Pues bien: seguro que es una cuestión de temperamento pero nunca me ha gustado el pensamiento aforístico ni la frase ingeniosa; nunca me han gustado las síntesis de expresiones que aún carecen de desarrollo. Odio la gente que dice, por ejemplo, la historia es la secreción del universo y después no sabe qué más decir al respecto. Es decir, odio a los iluminados que se expresan en corto, en poético. Quizá, pienso yo, porque quienes así se expresan lo fundamenta todo en su desproporcionada egolatría. No hay pensamiento sin desarrollo y a mí me interesa más el desarrollo que la idea misma. Es en el desarrollo del argumento, en el razonamiento, donde yo encuentro el placer intelectual. Entiendo la metáfora en el razonamiento, pero me suele desagradar en el aforismo y en la frase ingeniosa. Y aveces hasta en la poesía. Me cuesta mucho gustar de lo breve, pero lo desprecio si además es pretencioso. Yo sería de los que diría que lo bueno si breve dos veces breve. En definitiva, me produce rechazo el narcisismo de las creaciones que se aprietan (o incluso se estilizan o depuran) para mostrar el ego del creador. Respecto a la expresión literaria la columna de opinión sería lo mínimo a lo que yo podría otorgar dignidad. Lo demás, juegos florales: espectáculo en feria de vanidades.

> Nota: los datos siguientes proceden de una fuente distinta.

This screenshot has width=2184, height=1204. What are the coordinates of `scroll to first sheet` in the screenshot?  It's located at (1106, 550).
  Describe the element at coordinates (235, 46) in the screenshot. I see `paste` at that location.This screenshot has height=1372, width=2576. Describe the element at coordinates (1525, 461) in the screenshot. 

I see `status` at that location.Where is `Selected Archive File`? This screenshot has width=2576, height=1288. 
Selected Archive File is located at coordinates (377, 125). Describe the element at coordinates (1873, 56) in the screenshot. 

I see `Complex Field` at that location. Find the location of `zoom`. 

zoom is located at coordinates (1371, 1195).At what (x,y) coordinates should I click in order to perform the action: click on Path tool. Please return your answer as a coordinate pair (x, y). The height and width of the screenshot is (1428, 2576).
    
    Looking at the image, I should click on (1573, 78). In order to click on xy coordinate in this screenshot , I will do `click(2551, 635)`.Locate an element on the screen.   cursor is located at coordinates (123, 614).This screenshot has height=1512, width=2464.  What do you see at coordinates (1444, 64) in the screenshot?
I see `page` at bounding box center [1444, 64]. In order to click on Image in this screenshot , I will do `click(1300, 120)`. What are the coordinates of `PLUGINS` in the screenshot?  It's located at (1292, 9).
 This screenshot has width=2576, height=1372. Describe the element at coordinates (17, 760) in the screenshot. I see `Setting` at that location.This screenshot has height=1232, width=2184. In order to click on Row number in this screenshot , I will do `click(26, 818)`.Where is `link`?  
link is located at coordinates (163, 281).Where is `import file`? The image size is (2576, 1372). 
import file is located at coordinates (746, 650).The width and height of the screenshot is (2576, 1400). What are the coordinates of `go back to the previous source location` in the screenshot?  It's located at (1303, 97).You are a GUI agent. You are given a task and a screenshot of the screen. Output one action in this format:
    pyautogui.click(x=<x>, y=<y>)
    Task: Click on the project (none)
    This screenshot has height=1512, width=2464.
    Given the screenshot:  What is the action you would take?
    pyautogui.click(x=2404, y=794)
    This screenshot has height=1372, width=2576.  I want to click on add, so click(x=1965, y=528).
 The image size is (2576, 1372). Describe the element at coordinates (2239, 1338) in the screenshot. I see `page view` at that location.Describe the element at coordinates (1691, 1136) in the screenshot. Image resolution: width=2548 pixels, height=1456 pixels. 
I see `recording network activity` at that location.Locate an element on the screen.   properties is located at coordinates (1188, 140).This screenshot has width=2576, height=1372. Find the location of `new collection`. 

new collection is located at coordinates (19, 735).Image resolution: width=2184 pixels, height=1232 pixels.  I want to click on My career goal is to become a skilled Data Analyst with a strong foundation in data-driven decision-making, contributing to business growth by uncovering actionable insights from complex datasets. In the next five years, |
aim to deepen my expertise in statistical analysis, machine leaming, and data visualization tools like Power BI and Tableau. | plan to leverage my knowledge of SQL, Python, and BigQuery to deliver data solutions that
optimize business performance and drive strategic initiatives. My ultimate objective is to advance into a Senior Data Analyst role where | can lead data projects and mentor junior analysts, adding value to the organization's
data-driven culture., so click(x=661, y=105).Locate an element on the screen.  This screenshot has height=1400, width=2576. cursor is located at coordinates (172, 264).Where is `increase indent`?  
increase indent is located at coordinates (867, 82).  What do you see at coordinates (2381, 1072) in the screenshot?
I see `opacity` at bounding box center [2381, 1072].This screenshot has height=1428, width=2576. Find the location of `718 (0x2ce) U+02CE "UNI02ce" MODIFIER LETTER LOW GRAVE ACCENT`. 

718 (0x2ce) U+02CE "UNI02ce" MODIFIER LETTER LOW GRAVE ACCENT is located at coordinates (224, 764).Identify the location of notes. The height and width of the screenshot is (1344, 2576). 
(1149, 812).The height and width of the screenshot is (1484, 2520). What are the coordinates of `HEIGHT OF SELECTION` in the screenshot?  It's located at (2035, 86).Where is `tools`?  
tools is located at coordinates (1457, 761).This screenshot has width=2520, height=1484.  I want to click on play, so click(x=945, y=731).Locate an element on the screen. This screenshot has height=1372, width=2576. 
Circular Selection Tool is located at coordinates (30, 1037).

Todo vine a cuenta de mi primera experiencia en una red social. Ayer quedé con mi amigo Salva para que me introdujera en “las formas” de la red que a él le gustaba. Así, toda una tarde conociendo el Twitter, del que nada sabía. Yo me confronté a esta forma de comunicación, claro, con los prejuicios de quien la despreciaba sin conocerla de verdad. ¿Hay que hacer puenting para poder tener una idea cabal de lo que supone hacer puenting? Pues no sé si cabal, pero yo tenía una idea de lo que podía ser twittear. Nunca he sido de los que ha visto al maligno en la historia de la tecnología, pero después de ver lo que es el Twitter me estoy convirtiendo en apóstata de mí mismo y comienzo a creer que verdaderamente sí está Satanás detrás de los actuales inventos tecnológicos.

Twitter es la expresión en corto por antonomasia. Todos tienen que ser ingeniosos para poder ser eficaces. Arrobas y links por todas partes. Veloces: reactivos. Comunicación retórica con abreviaciones adolescentes. Síntesis enloquecida que, en el mejor de los casos, remite al análisis a través del hipervínculo. Quien se va al hipervínculo se sale de la partida, se le pasa el turno, pierde reactividad y está fuera de juego. La eficacia se encuentra en la inmediatez y, efectivamente, la inmediatez es la fundamental regla del juego. Condensación de caracteres: fluidez comunicativa. Mi prejuicio consistía en rechazar este tipo de forma de comunicación. Mi juicio consiste en rechazar este tipo de forma de comunicación. No por no ser de otra forma, sino por ser de la forma en la que es. No por considerar que sólo en el análisis se encuentran las verdades (inciertas) sino por considerar que las síntesis reactivas son la manifestación del perfecto infantilismo. E incluso, paradójicamente, del perfecto inmovilismo.

¿Deja por ello de parecerme interesante el Twitter? En absoluto, al revés, soy en eso tan posmoderno que la categoría de lo interesante es la categoría que rige mi ser. De hecho, el grupo de “amigos” en red con los que se comunica mi amigo Salva me parece de lo más interesante. Y sus interlocuciones curiosas. Y por supuesto respetables. Pero no por ello dejo de pensar que se trata de una forma de comunicación de la que verdaderamente se nutren, sólo, los poderosos. Los demás son comparsas, desocupados, analfabetos, buenas personas, listos, estudiantes… Se trata de algo personal: de la misma forma en la que me interesa conocer la existencia del medio no me interesa mi participación en él. Así, un juicio que podría responder a ambas posiciones podría ser: Twitter me parece una porquería. La existencia del medio y su éxito me dice mucho de la actual condición humana; mi participación en el medio me parecería una absoluta pérdida de tiempo. Por cierto, también me dice mi amigo Salva que mis posts son demasiado largos y yo sin embargo creo que son demasiado cortos.